Süddeutsche Zeitung - Rezension
Süddeutsche Zeitung | Besprechung von 03.08.2005

Im reißenden Fortgang
Die naturkundliche Arche Noah der Aufklärung, frisch restauriert: Lichtenbergs Physikvorlesungen nach Erxleben
Jean Pauls Feldprediger Schmelzle ist die Karikatur eines vorsichtigen Menschen. Für seine „Reise nach Flätz” wappnet sich dieser pathologische Angsthase gegen alle nur erdenklichen Gefahren, die er bloß aus Büchern kennt. Bei Lichtenberg findet er einmal den Hinweis auf ein die Atemluft zersetzendes Ferment und fürchtet sich sogleich vor chemischen Attacken. Die Überlegungen des Göttinger Experimentalphysikers, auf die er sich beruft, sind indes keine kühnen Ahnungen moderner Gaskriege oder Giftanschläge, sondern spielen mit dem naturkundlichen Wissen der Zeit. Darüber hielt Professor Lichtenberg - ungleich bekannter durch sein Nebenamt als Aphoristiker und Spötter - seit 1778 regelmäßig physikalische Vorlesungen.

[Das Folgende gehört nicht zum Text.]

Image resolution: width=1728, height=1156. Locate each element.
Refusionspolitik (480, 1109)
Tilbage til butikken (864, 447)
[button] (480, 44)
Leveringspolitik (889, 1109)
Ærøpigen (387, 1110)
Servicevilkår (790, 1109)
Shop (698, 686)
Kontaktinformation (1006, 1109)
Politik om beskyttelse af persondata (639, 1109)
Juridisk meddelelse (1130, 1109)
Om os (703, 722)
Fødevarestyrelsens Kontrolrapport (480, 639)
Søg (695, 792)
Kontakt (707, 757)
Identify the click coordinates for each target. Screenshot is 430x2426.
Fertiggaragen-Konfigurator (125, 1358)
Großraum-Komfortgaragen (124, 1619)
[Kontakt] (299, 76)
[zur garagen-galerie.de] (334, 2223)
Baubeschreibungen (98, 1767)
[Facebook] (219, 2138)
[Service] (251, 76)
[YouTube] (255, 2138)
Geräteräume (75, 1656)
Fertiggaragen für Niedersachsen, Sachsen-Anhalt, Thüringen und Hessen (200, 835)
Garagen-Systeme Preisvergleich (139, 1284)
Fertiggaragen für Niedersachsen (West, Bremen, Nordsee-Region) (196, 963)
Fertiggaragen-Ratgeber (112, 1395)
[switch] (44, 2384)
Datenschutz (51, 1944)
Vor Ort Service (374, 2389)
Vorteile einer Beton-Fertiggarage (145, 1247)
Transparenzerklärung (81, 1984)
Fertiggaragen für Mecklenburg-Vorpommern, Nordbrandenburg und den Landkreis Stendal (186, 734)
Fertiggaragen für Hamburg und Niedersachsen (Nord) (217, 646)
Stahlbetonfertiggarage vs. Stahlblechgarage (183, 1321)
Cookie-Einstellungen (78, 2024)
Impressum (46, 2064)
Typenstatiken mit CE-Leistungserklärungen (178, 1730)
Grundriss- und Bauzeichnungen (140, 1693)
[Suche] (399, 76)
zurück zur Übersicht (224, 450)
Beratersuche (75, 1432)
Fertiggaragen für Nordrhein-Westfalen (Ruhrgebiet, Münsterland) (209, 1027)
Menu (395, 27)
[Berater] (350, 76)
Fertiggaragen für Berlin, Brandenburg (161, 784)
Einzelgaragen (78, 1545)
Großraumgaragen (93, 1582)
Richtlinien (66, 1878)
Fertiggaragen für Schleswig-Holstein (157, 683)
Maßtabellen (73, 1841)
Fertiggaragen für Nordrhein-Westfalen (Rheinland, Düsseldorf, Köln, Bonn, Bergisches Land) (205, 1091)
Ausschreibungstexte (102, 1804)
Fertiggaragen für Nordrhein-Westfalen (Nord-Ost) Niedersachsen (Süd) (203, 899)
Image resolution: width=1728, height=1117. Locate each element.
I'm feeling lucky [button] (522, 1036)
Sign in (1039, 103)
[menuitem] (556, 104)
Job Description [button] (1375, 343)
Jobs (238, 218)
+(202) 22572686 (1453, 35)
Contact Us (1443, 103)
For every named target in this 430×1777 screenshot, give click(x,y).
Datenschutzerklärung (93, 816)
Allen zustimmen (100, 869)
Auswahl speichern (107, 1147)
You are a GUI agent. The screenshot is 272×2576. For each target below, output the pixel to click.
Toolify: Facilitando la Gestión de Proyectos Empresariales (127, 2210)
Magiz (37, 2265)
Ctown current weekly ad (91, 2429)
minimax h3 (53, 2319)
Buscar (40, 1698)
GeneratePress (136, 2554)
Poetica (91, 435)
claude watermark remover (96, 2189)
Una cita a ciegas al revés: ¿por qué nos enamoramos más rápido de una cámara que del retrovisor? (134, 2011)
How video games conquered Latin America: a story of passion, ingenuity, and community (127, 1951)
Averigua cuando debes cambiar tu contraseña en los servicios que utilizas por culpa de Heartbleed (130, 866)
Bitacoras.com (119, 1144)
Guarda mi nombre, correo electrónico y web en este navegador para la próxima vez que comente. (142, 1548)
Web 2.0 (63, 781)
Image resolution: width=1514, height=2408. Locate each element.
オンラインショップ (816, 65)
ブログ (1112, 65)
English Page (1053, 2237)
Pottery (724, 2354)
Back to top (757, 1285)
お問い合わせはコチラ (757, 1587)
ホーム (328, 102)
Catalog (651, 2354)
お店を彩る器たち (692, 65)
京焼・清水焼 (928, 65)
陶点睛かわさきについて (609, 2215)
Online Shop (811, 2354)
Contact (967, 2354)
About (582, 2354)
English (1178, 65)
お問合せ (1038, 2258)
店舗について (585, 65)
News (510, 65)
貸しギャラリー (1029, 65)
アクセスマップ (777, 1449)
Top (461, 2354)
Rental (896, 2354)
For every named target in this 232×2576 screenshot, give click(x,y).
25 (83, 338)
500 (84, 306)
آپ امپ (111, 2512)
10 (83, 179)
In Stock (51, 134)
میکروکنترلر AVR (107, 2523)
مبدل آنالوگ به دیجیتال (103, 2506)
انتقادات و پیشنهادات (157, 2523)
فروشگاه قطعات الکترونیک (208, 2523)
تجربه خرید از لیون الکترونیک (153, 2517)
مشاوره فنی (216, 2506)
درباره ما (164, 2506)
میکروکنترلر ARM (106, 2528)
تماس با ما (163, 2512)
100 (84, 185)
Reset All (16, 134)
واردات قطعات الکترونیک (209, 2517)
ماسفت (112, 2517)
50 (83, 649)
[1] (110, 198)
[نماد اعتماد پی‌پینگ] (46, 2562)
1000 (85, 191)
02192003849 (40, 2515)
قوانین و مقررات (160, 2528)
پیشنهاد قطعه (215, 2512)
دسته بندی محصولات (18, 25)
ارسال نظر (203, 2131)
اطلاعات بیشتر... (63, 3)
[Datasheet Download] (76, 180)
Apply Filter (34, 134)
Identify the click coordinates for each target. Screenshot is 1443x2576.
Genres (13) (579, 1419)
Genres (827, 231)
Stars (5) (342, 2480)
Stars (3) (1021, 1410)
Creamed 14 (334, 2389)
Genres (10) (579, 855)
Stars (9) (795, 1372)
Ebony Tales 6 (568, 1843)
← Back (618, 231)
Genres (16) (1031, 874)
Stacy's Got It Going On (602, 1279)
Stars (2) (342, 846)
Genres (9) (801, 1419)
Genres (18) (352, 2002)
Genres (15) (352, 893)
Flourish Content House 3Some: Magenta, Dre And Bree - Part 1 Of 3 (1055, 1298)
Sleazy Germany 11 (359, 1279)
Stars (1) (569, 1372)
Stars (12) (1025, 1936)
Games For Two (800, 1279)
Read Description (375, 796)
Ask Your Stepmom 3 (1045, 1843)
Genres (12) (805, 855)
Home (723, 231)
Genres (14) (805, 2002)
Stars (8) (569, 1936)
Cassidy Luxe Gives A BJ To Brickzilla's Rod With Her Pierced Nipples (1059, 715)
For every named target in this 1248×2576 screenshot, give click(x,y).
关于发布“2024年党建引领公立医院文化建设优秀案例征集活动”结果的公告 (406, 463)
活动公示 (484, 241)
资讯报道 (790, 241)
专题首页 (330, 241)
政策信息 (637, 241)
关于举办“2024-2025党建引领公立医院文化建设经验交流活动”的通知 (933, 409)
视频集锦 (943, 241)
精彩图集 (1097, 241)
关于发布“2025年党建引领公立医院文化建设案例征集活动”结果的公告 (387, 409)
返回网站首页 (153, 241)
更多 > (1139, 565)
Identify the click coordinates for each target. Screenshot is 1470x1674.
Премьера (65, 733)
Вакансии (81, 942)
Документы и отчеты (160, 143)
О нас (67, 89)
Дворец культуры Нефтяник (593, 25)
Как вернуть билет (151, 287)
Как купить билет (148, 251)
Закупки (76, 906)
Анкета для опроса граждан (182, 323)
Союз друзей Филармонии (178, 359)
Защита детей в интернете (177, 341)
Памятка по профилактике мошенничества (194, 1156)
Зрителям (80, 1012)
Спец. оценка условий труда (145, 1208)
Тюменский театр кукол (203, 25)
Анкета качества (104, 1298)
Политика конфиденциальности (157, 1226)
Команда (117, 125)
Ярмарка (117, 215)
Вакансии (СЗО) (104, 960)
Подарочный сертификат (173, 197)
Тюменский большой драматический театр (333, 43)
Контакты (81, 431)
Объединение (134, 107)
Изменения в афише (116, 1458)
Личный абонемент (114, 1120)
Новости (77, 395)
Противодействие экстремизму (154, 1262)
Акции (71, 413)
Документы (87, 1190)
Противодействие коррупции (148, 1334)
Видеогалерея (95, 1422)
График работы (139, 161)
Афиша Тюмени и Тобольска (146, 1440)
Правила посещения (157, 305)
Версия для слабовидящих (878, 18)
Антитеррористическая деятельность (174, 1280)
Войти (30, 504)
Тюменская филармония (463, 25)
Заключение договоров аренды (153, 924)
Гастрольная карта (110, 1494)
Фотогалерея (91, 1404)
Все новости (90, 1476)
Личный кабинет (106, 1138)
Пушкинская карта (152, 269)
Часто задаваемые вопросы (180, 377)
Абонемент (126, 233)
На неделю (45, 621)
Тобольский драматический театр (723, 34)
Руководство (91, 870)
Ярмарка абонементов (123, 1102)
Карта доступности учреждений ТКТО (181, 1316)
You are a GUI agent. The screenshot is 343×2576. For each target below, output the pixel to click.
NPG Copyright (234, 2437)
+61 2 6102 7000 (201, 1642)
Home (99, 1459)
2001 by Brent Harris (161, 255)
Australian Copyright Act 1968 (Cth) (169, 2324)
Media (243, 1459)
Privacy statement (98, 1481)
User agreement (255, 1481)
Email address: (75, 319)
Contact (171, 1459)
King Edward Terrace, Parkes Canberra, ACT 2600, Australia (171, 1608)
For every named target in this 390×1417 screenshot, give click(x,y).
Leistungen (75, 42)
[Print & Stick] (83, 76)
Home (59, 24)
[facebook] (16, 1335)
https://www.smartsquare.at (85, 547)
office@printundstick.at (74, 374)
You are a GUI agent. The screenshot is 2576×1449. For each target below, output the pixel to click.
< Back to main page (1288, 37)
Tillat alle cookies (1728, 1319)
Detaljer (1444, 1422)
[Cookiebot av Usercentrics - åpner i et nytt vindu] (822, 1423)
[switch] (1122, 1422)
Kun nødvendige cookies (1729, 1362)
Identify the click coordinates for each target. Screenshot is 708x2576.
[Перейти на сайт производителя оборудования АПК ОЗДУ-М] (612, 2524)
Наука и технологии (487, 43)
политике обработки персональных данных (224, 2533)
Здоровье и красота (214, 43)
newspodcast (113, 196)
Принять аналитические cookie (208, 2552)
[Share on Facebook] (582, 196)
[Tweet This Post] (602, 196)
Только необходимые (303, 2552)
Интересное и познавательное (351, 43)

Als Grundlage nutzte Lichtenberg die „Anfangsgründe der Naturlehre” seines Freundes Johann Christian Polykarp Erxleben von 1772. Dieses Lehrbuch war lange Standard, sechs Auflagen in zwei Jahrzehnten sprechen für sich. Erxleben, der sich auch durch Einführung der Veterinärmedizin in Göttingen wie als Gegner der „Phlogiston”-Theorie auf die Seite des Fortschritts stellte, starb 1777, im Erscheinungsjahr der zweiten Auflage. Erst sein Nachfolger Lichtenberg, der das Kompendium von der dritten bis zur sechsten Auflage mit Zusätzen, Verbesserungen und Vorreden versah, führte das Buch zum großen Erfolg.
Zum Auftakt einer auf fünf Bände angelegten kritischen Ausgabe von Lichtenbergs Vorlesungen sind jetzt Erxlebens „Anfangsgründe” auf dem Stand von 1787 neu erschienen. Da unter den drei erhaltenen Handexemplaren Lichtenbergs die vierte Auflage am reichsten annotiert ist, wurde sie für diese ungewöhnliche Edition ausgewählt. Deutlich kann man die Textschichten unterscheiden: Von Erxlebens ursprünglicher Fassung sind zum einen Lichtenbergs gedruckte Zusätze zur dritten und vierten Auflage, zum anderen seine handschriftlichen Marginalien - oftmals in Gestalt von Handskizzen - abgehoben. Ein Anhang erlaubt den Abgleich mit den Bemerkungen zur sechsten Auflage und enthält eine Bibliographie der 1500 Bücher, auf die Lichtenberg am Rande anspielt.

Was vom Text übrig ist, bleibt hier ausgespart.